“It was a very interesting time because we had already been bombed, and so people would come to us before 10:00, and then they would go away and they would come back after 4:00 because everybody knew that the Air Force of North Sudan had bankers’ hours.”
—Jill Seaman ’74
Intro: It was a group of people right after Vietnam. We were going to show the world we could heal the world and we were determined to make that the best medical care in the world. We really, really worked hard at that.
LP: You’re listening to Midd Moment, a podcast of ideas from Middlebury’s leaders, independent thinkers who create community. I’m Laurie Patton, president of Middlebury and professor of religion.

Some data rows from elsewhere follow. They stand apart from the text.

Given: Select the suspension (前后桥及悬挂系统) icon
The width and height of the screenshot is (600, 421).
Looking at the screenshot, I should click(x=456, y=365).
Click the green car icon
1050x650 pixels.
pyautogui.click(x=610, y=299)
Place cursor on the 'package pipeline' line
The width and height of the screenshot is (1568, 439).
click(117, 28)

My guest today is Dr. Jill Seaman, Class of 1974. Jill has split her time between two of the most remote and challenging spots on the planet, the Southwestern Alaska hub of Bethel, and South Sudan, a country recovering from decades of civil war. Since 1989 Jill has worked in South Sudan to cure the infectious disease, kala-azar, also known as black fever, which has devastated the Nuer people. In Alaska, Jill works for an Alaska native organization that runs a hospital and clinics for the Yupik people who suffer from historical trauma, from epidemics of disease brought by early missionaries, to the suppression of culture.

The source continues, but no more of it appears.